• TASK BRIEF: Duplicate each of the following items line for line, without altering anything.

• Stored records:

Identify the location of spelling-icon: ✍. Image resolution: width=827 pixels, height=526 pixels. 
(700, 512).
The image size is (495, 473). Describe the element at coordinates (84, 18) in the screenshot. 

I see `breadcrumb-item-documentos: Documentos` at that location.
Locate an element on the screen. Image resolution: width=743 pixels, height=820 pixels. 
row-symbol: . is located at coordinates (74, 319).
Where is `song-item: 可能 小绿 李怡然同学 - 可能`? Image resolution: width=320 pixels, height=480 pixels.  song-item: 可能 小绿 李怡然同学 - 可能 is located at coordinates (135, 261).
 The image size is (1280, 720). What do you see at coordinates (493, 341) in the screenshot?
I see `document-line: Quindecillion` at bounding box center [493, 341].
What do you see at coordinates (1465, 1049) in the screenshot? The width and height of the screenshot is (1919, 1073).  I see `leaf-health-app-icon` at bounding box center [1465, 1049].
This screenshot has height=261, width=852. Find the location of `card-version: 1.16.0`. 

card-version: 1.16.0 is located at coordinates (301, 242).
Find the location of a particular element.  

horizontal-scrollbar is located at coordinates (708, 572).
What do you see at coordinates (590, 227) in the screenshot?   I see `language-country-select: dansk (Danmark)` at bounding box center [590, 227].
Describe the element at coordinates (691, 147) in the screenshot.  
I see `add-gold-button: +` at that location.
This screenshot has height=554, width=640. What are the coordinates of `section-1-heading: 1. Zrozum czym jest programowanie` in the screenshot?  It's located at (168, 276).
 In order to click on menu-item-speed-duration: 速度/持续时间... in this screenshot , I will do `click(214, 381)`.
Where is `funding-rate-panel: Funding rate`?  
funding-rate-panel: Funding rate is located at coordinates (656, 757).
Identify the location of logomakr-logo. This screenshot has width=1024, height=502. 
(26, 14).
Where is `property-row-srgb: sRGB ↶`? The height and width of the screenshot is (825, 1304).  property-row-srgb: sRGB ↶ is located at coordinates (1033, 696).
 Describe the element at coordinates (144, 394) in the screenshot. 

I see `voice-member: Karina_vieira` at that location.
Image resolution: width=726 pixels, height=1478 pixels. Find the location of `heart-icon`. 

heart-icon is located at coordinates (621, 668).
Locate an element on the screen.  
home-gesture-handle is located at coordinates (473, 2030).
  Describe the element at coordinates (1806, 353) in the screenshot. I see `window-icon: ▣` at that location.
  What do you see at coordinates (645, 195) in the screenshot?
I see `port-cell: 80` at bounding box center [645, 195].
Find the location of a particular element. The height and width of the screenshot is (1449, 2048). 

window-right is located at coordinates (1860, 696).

• OUTPUT FOR THIS EXERCISE:
Identify the location of spelling-icon: ✍. Image resolution: width=827 pixels, height=526 pixels. 
(700, 512).
The image size is (495, 473). Describe the element at coordinates (84, 18) in the screenshot. 

I see `breadcrumb-item-documentos: Documentos` at that location.
Locate an element on the screen. Image resolution: width=743 pixels, height=820 pixels. 
row-symbol: . is located at coordinates (74, 319).
Where is `song-item: 可能 小绿 李怡然同学 - 可能`? Image resolution: width=320 pixels, height=480 pixels.  song-item: 可能 小绿 李怡然同学 - 可能 is located at coordinates (135, 261).
 The image size is (1280, 720). What do you see at coordinates (493, 341) in the screenshot?
I see `document-line: Quindecillion` at bounding box center [493, 341].
What do you see at coordinates (1465, 1049) in the screenshot? The width and height of the screenshot is (1919, 1073).  I see `leaf-health-app-icon` at bounding box center [1465, 1049].
This screenshot has height=261, width=852. Find the location of `card-version: 1.16.0`. 

card-version: 1.16.0 is located at coordinates (301, 242).
Find the location of a particular element.  

horizontal-scrollbar is located at coordinates (708, 572).
What do you see at coordinates (590, 227) in the screenshot?   I see `language-country-select: dansk (Danmark)` at bounding box center [590, 227].
Describe the element at coordinates (691, 147) in the screenshot.  
I see `add-gold-button: +` at that location.
This screenshot has height=554, width=640. What are the coordinates of `section-1-heading: 1. Zrozum czym jest programowanie` in the screenshot?  It's located at (168, 276).
 In order to click on menu-item-speed-duration: 速度/持续时间... in this screenshot , I will do `click(214, 381)`.
Where is `funding-rate-panel: Funding rate`?  
funding-rate-panel: Funding rate is located at coordinates (656, 757).
Identify the location of logomakr-logo. This screenshot has width=1024, height=502. 
(26, 14).
Where is `property-row-srgb: sRGB ↶`? The height and width of the screenshot is (825, 1304).  property-row-srgb: sRGB ↶ is located at coordinates (1033, 696).
 Describe the element at coordinates (144, 394) in the screenshot. 

I see `voice-member: Karina_vieira` at that location.
Image resolution: width=726 pixels, height=1478 pixels. Find the location of `heart-icon`. 

heart-icon is located at coordinates (621, 668).
Locate an element on the screen.  
home-gesture-handle is located at coordinates (473, 2030).
  Describe the element at coordinates (1806, 353) in the screenshot. I see `window-icon: ▣` at that location.
  What do you see at coordinates (645, 195) in the screenshot?
I see `port-cell: 80` at bounding box center [645, 195].
Find the location of a particular element. The height and width of the screenshot is (1449, 2048). 

window-right is located at coordinates (1860, 696).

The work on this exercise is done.